El 2% se aplica a las actividades forestales, agrícolas y ganaderas. Esta cifra porcentual baja hasta el 7% en los nuevos autónomos durante el año de alta y los dos siguientes. Hay que tener en cuenta que todas estas retenciones se recuperan al realizar la declaración de la renta.

Otro factor con el que hay que contar si se quiere calcular el sueldo neto del autónomo es que cada tres medes debe pagar el Impuesto sobre el Valor Añadido (IVA) a través de la declaración trimestral.

Capital recibido que no forma parte del salario

A lo largo de su vida laboral el trabajador puede recibir cantidades de dinero en forma de indemnizaciones, subsidios emitidos por el Servicio Público de Empleo como el paro, finiquitos por despidos o prestaciones por finalización de contrato.

Otros conceptos que llaman a la confusión, pero que tampoco forman parte del salario son las indemnizaciones que se entregan por gastos relacionados con el trabajo. Así como las concedidas por fallecimiento, desplazamiento o traslado.

Lo mismo ocurre con las compensaciones que recibe el trabajador por el dinero que emplea durante la realización de su actividad que corresponden a gastos de desplazamientos, comidas o compra de alguna prenda necesaria para el trabajo.

Bruto o neto ¿Qué es preferible?

Conocer ambos conceptos es fundamental a la hora de pactar la cantidad que se va a recibir en la nómina.

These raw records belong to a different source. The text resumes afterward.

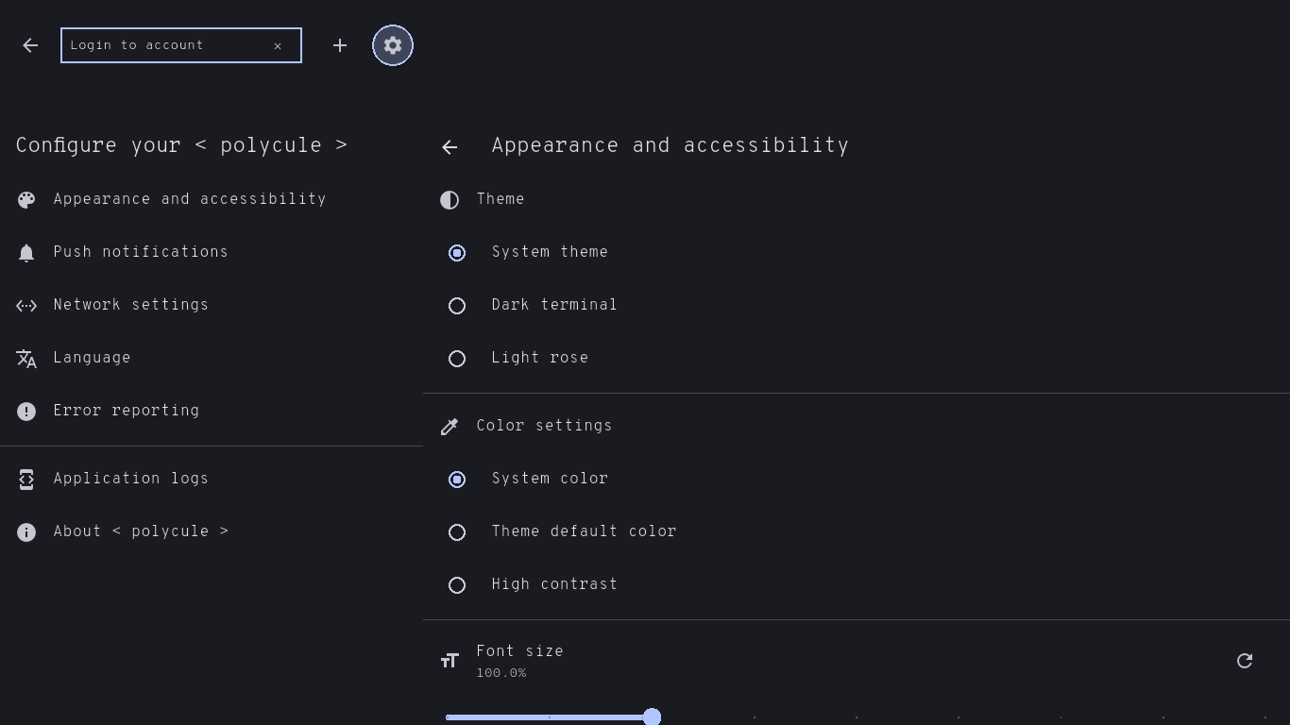Click the settings gear icon
Image resolution: width=1290 pixels, height=725 pixels.
point(393,45)
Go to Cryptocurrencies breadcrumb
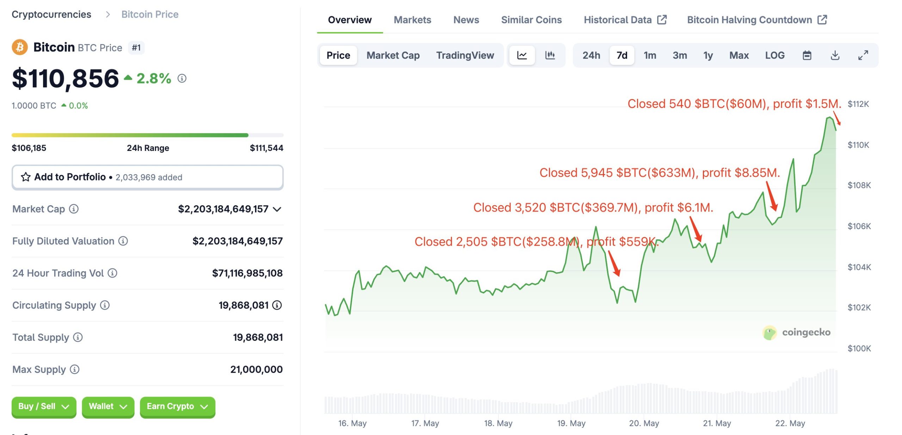The width and height of the screenshot is (902, 435). (51, 14)
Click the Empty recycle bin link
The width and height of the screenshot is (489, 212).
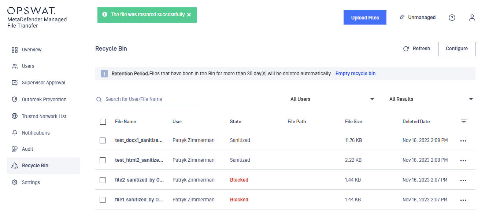coord(355,73)
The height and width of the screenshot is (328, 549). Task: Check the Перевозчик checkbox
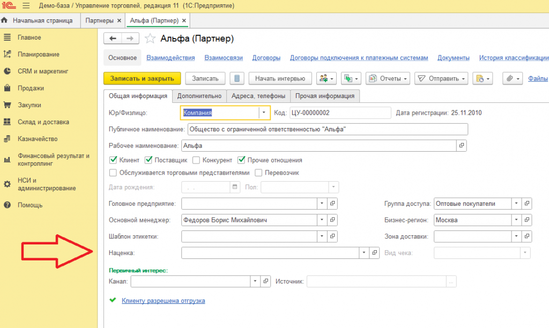click(258, 173)
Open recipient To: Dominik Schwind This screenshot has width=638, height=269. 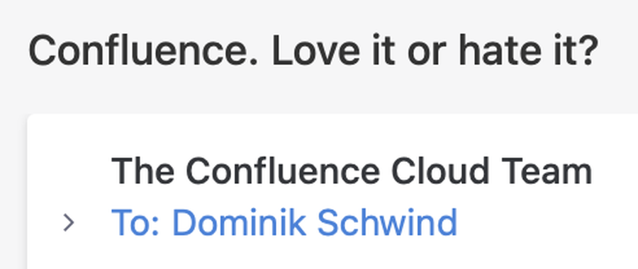click(x=284, y=222)
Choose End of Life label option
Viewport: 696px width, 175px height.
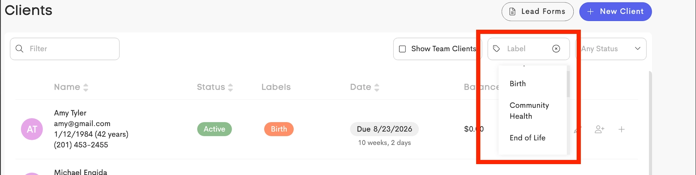pos(527,138)
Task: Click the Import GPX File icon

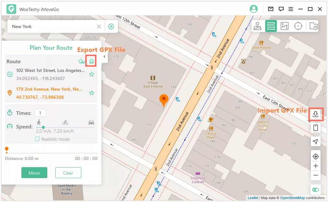Action: point(315,114)
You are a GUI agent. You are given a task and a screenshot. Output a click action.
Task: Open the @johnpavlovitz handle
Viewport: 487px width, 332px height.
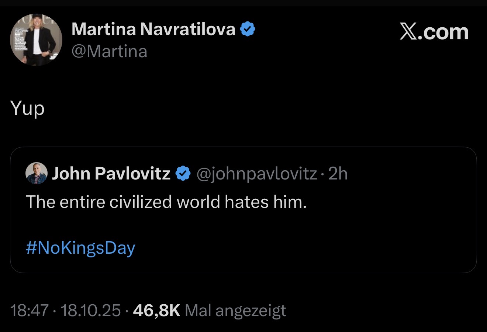[257, 173]

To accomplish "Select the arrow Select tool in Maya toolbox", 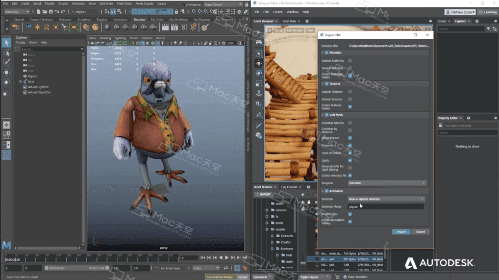I will click(x=6, y=42).
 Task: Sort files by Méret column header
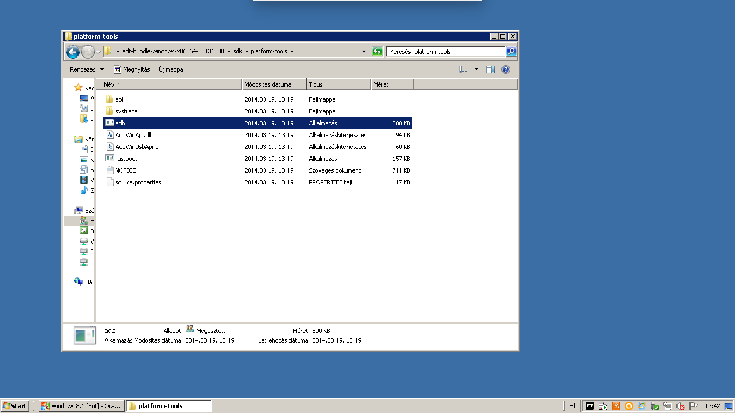pos(392,84)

Lo normal es que se acuerde el sueldo bruto, de hecho en una entrevista de trabajo el personal de recursos humanos suele informar detalladamente de este aspecto. Si queda alguna duda la mejor recomendación es preguntar.

En estos casos lo mejor sería poder contar con un gestor al que consultar todas las dudas que puedan surgir, pero esto normalmente no es posible, una alternativa son las diferentes herramientas y portales que existen la red y que pueden resolver estas cuestiones rellenando una serie de datos y obteniendo el resultado de los cálculos que se consulten.

Lo que sí se debe tener en cuenta es que al ser un portal de internet se debe contrastar antes su efectividad y procedencia para evitar cualquier tipo de error.

La importancia del contrato

Uno de los momentos cruciales de este proceso es la lectura y firma del contrato. En este documento siempre tienen que aparecer las cuantías brutas, si figuran en líquido o neto, se trata de un formato ilegal.

La cifra neta tendrá que estar aclarada en la entrevista previa que se realice, la única manera de comprobar que la empresa ha cumplido es consultando la nómina correspondiente a ese mes.

Todo esto viene reflejado en el artículo 26.4 del Estatuto de los Trabajadores que establece que “Todas las cargas fiscales y de Seguridad Social a cargo del trabajador serán satisfechas por el mismo, siendo nulo todo pacto en contrario”. 

En todos estos procesos la mejor arma que puede tener un trabajador es la información. Consultar cada cierto tiempo a profesionales del sector es muy recomendable para comprobar que el dinero que se está recibiendo es el correspondiente.

También es positivo preguntar en caso de despido o fin de contrato para asegurar que los finiquitos y las indemnizaciones recibidas se ajustan a las normas legales.